One such vital mechanism is programmed cell death or apoptosis. Apoptosis is the process for eliminating cells in multicellular organisms. The process of apoptosis is orchestrated by a multitude of molecules (such as p53, Bcl2 family, TRAIL, FAS) which respond to various inter-cellular and extra-cellular stresses such as DNA damage, hypoxia etc. The activation of apoptotic pathway through various responsive arms drives a cascade of signalling events ultimately leading to the activation of “Caspases” and eventually the demise of the cell. Dysregulation of apoptosis is responsible for many diseases including cancer. Numerous studies have identified key biomarkers linked with the cellular apoptosis. Charles EM et al. present the literature related to the apoptotic molecules implicated as biomarkers in melanoma [17]. Another review provides extensive information related to apoptotic biomarkers such as p53, Bcl2, Fas/FasL, TRAIL in colorectal cancer [18]. Several other studies have also identified key molecules with prognostic roles in other cancers like gastric cancer [19, 20], breast cancer [21], lung cancer [22], bladder urothelial carcinoma [23], glioblastoma [24] and osteosarcoma [25]. Apoptosis has also been found to have a crucial role in carcinogenesis of thyroid cancer. Alterations in an increasing number of apoptotic molecules such as p53, Bcl2, Bcl-XL, Bax, p73, Fas/FasL, PPARG, TGFb and NFKb have been associated with thyroid cancer [26]. Since apoptotic resistance is mostly accounted for tumour proliferation and aggressiveness, apoptotic pathway has also emerged as a crucial target to develop anticancer treatments for thyroid tumours. For example, paclitaxel and manumycin are known to stimulate p21 expression and induce apoptosis in ATC [27]. Lovastin inhibits protein geranylation of the Rho family and thus induces apoptosis in ATC [28]. UCN-01 inhibits expression of Bcl-2, leading to apoptosis [29]. Since apoptosis in PTC is a complicated multistep process involving a number of genes, it remains poorly understood and needs to be further explored at a genetic level.

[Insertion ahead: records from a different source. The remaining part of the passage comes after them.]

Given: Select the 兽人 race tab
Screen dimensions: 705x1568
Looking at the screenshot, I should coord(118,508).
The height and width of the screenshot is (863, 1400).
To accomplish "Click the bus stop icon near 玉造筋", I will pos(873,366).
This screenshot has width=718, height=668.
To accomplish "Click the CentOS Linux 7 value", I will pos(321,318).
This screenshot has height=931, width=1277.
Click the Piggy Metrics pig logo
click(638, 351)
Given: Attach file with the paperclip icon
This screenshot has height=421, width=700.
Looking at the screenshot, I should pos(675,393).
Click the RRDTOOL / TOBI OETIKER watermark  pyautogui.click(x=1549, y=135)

In this study, we exploited the mRNA expression data obtained from The Cancer Genome Atlas-Thyroid Carcinoma (TCGA-THCA) cohort and identified key apoptotic genes that are associated with PTC prognosis. We further constructed multiple risk stratification models using these genes and evaluated the potential of these models for prognosis using univariate and multivariate analyses, Kaplan Meier survival curves and other standard statistical tests. The nine-gene voting based model was found to perform the best and also stratified high risk clinical groups significantly. Finally, after a comprehensive prognostic comparison with other clinico-pathological factors, we developed a hybrid model which combines the expression profile of nine genes with ‘Age’ to predict High and Low risk PTC patients with high precision. Moreover, we further validated the expression patterns of the prognostic genes by GEPIA and HPA database respectively and verified their important biological processes. We also catalogued candidate small molecules that can modulate the expression of these genes and could be potentially employed in the efficient treatment of PTC patients.

Materials and methods

Dataset and pre-processing

The original dataset consisted of quantile normalized RNAseq expression values for 573 Thyroid Carcinoma (THCA) patients that were obtained from ‘The Cancer Genome Atlas’ (TCGA) using TCGA Assembler-2 [30]. This dataset, with the project name TCGA-THCA, was downloaded on 14th Oct, 2019. Out of which, information about overall survival (OS) time and censoring was available for 505 patients. The list of genes involved in the apoptotic pathway were taken from previous study [31]. Thus, the final dataset was reduced to 505 samples, using in-house python and R-scripts, constituting RNAseq values for 165 apoptotic genes. More details about clinical, pathological and demographic features corresponding to the final dataset are summarized in Table 1 in S1 File.

Survival analysis

Hazard ratios (HR) and confidence intervals (95% CI) were evaluated to predict the risk of death related to high- and low-risk groups based on overall survival time of patients. These were stratified on the basis of appropriate cut-offs for various factors, using the univariate unadjusted Cox-Proportional Hazard (Cox-PH) regression models. Kaplan-Meier (KM) plots were used to compare survival curves of the risk groups. ‘survival’ and ‘survminer’ packages were used to perform survival analyses on the dataset. log-rank tests were used to estimate the statistical significance between the survival curves. Concordance index (C) was computed to measure the strength of predictive ability of the model [3234]; p-values less than 0.05 were considered as significant. Multivariate survival analysis based on Cox regression was employed to compare the relationship between various covariates.

Multiple gene-based models

Machine learning based regression (MLR) models.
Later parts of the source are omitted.